Stored data
________________

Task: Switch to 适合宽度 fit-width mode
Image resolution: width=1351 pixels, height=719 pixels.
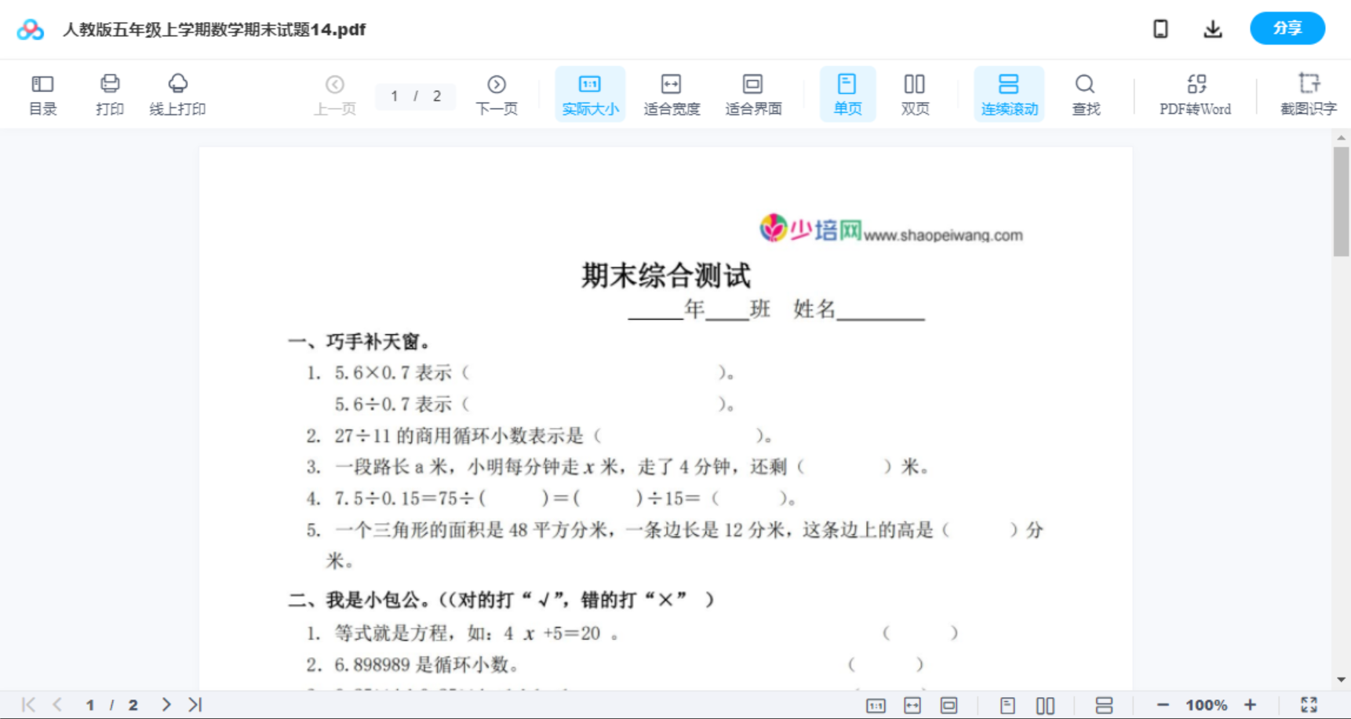Action: click(x=672, y=93)
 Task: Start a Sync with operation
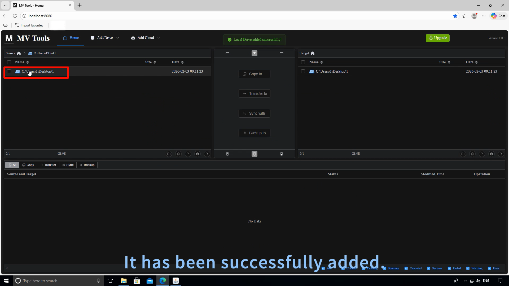point(254,113)
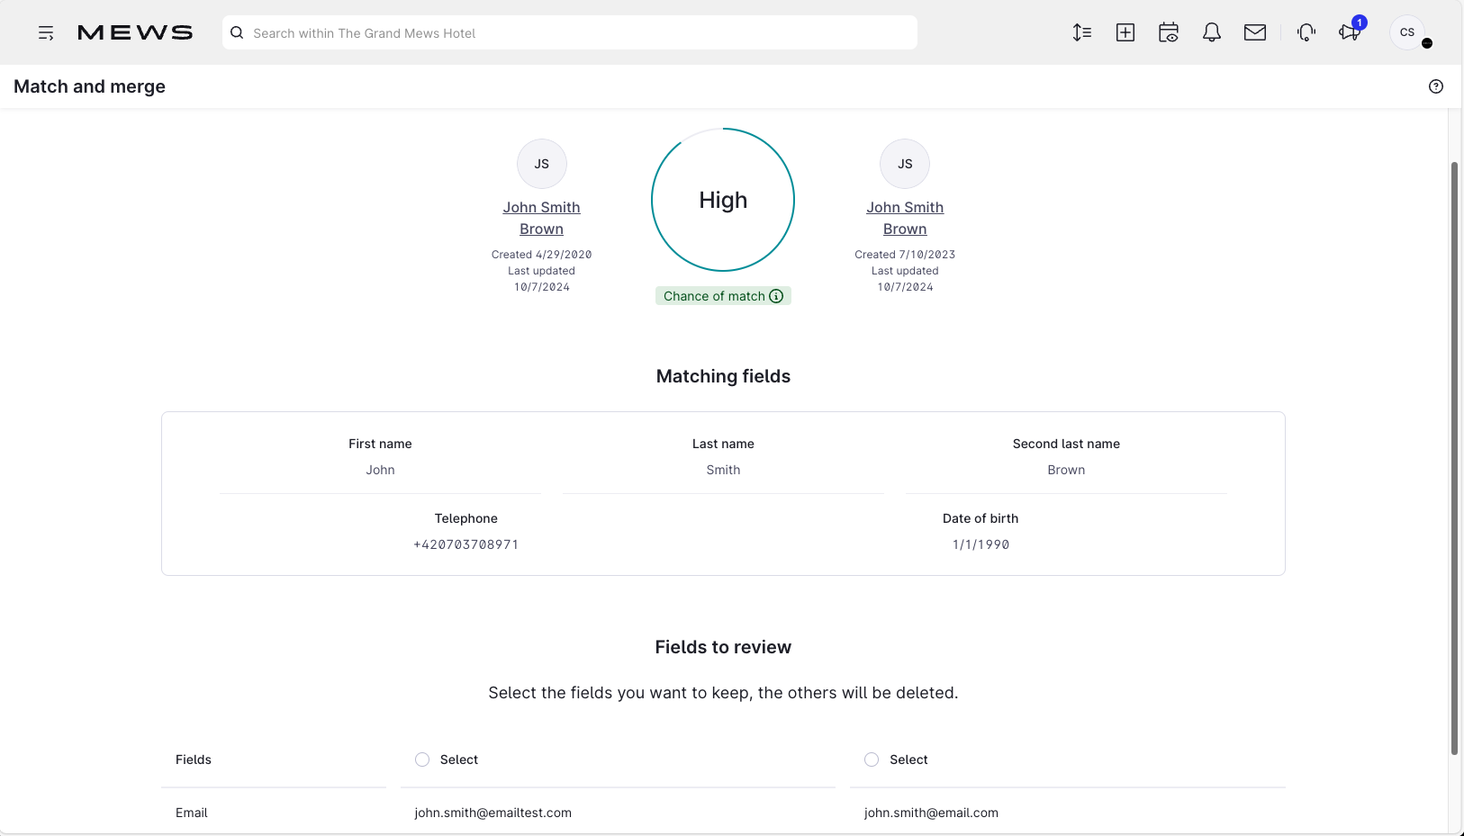Click the sort order icon in the toolbar

1082,32
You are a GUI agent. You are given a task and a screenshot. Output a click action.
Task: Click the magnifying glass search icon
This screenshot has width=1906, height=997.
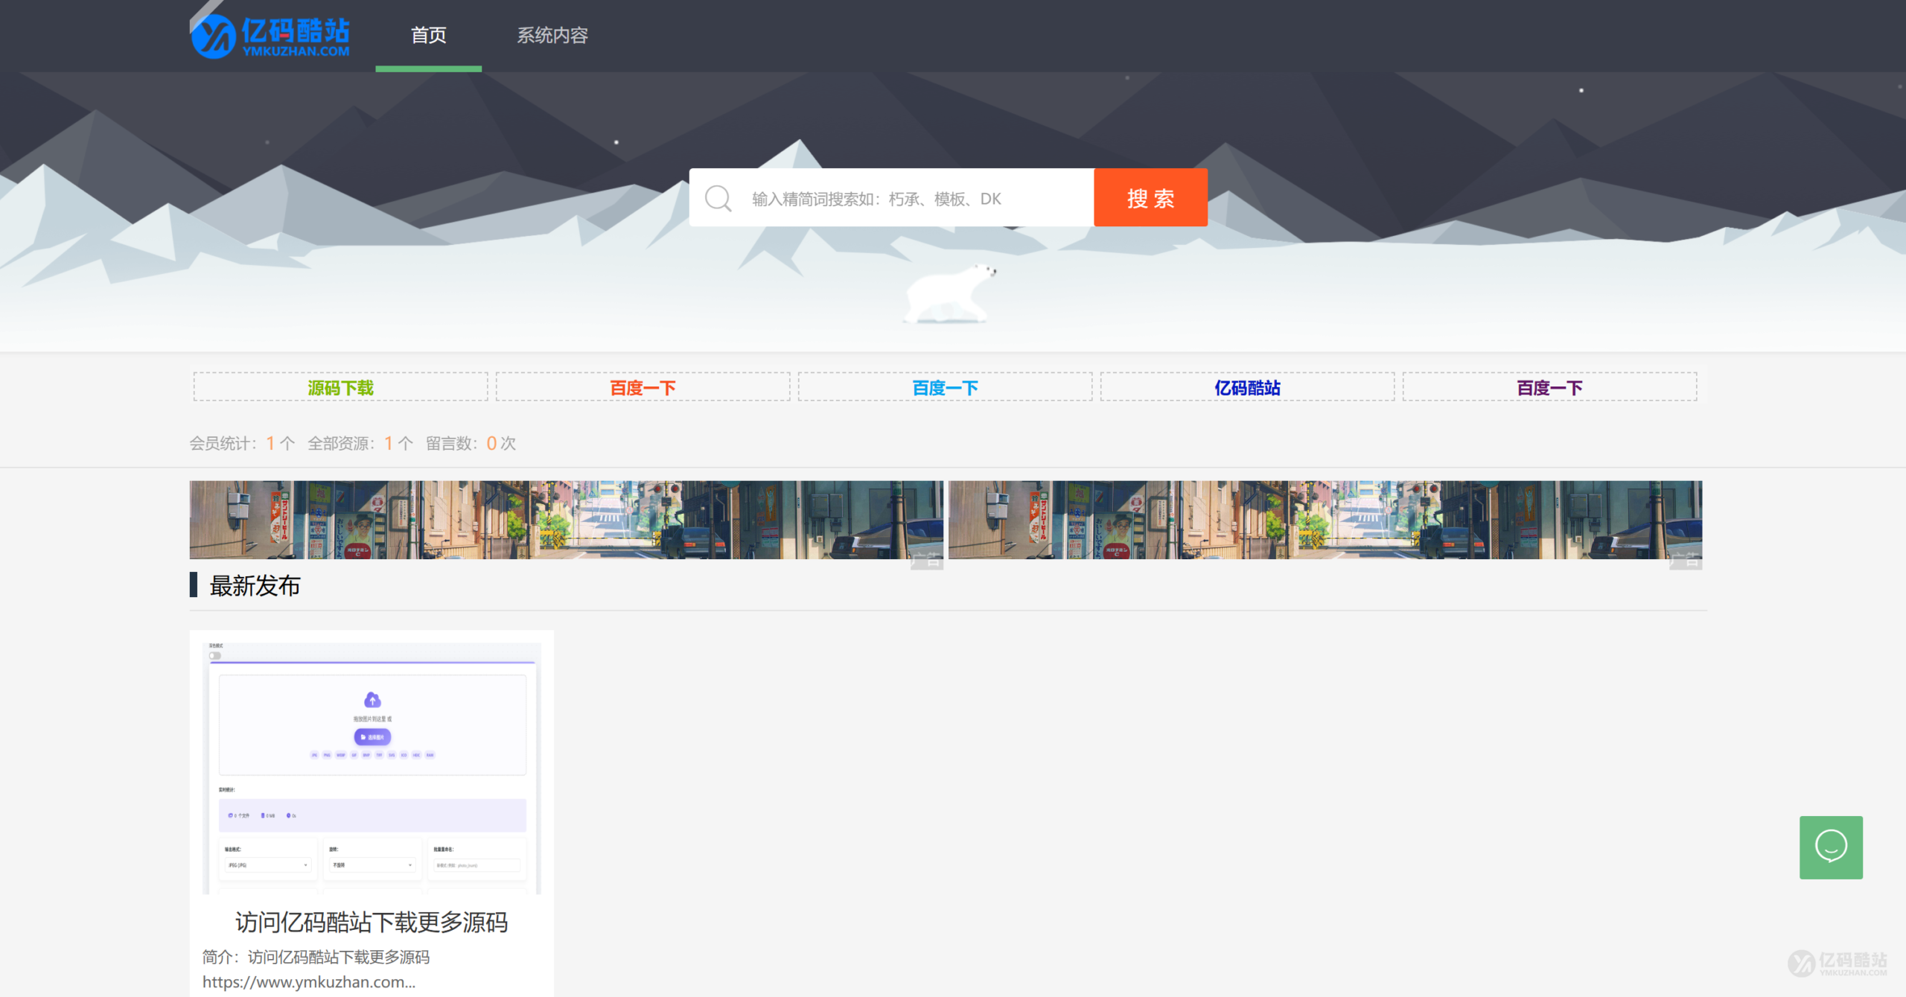[x=717, y=197]
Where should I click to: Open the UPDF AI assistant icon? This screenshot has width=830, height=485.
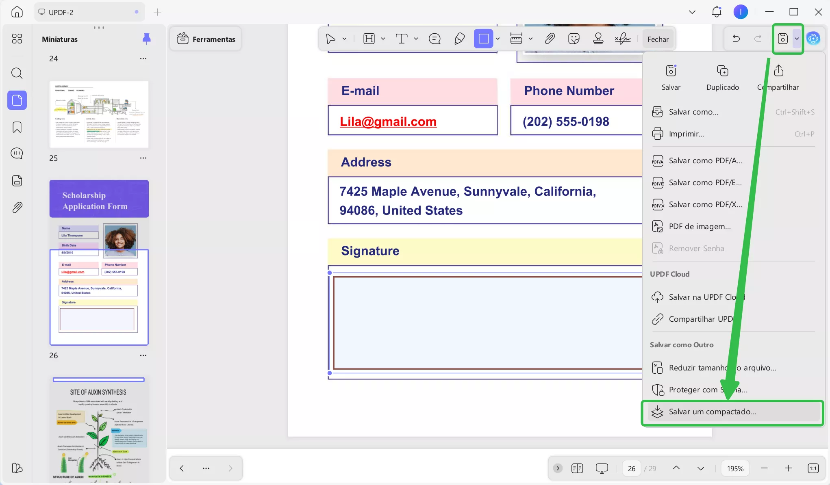tap(813, 39)
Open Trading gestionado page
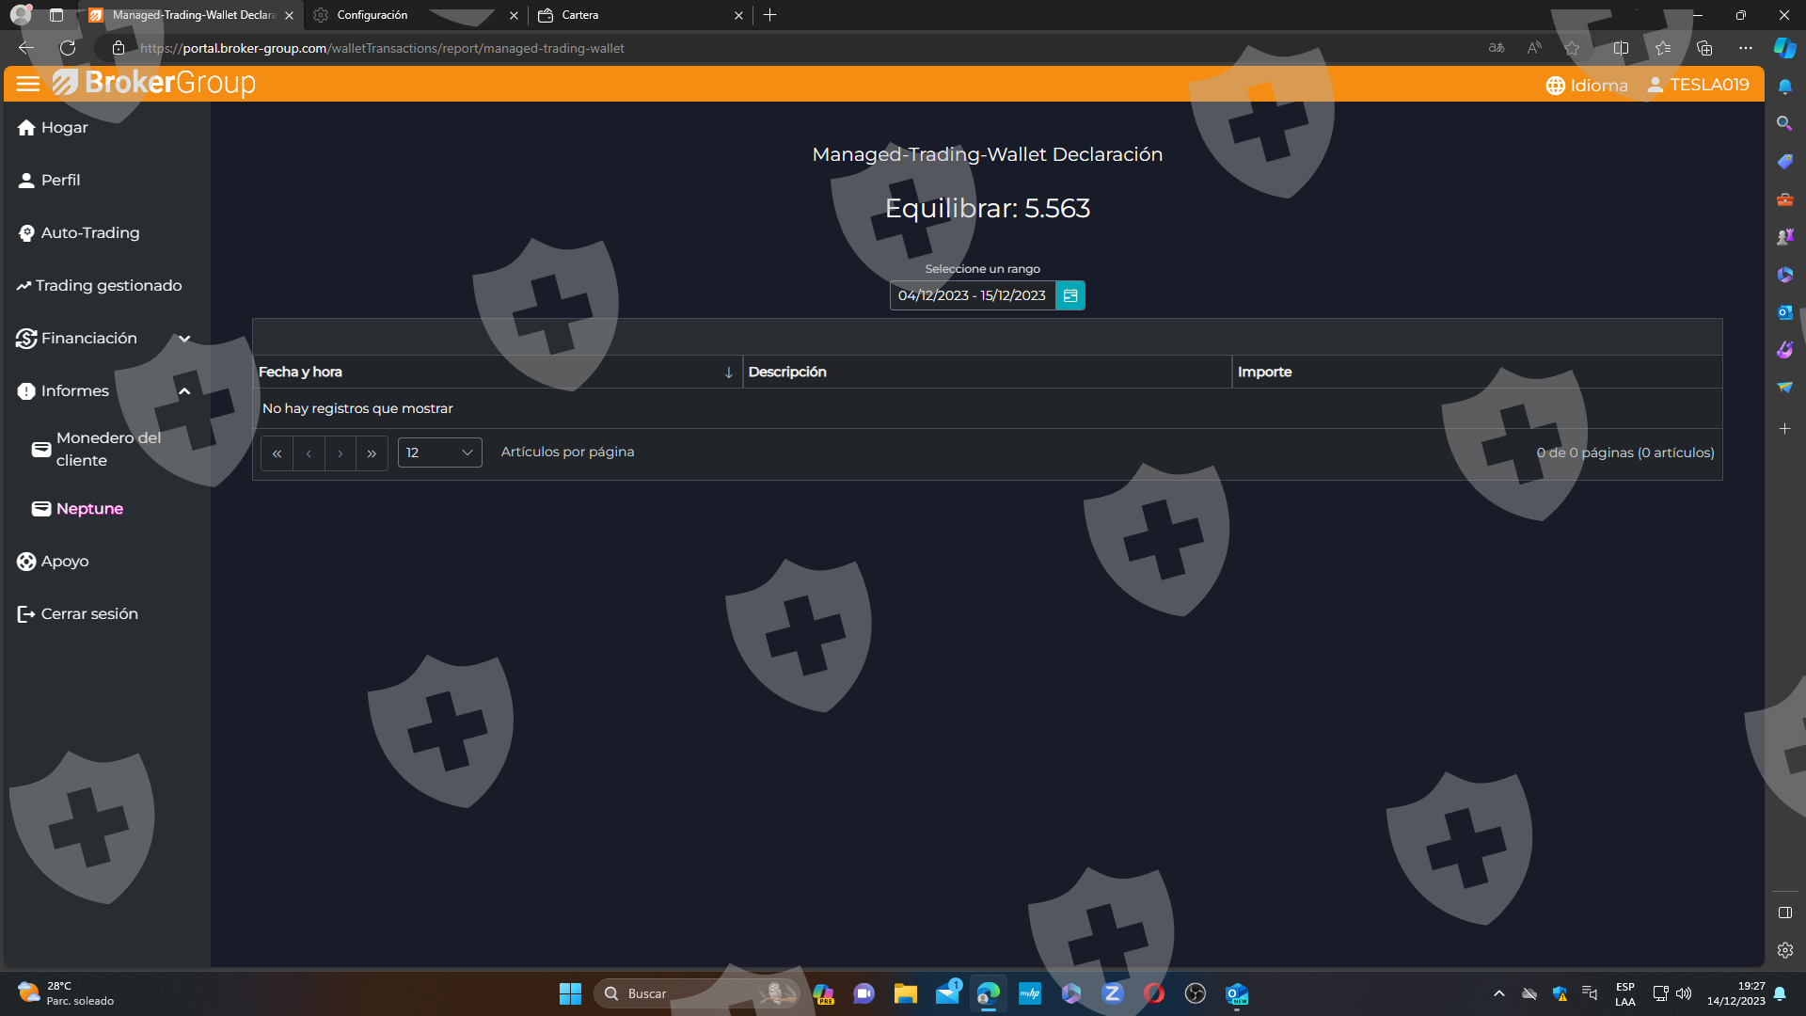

________________

#### WORK REQUIRED:
Output every entry above exactly, minus the pictures.

#### THE COMPLETED TASK:
Task: Switch to 适合宽度 fit-width mode
Image resolution: width=1351 pixels, height=719 pixels.
Action: click(x=672, y=93)
 Task: Start a Sync with operation
point(254,113)
Click the sort order icon in the toolbar

1082,32
You are a GUI agent. You are given a task and a screenshot. Output a click action.
Task: Click the magnifying glass search icon
This screenshot has width=1906, height=997.
[x=717, y=197]
Where should I click to: Open the UPDF AI assistant icon? This screenshot has width=830, height=485.
tap(813, 39)
Open Trading gestionado page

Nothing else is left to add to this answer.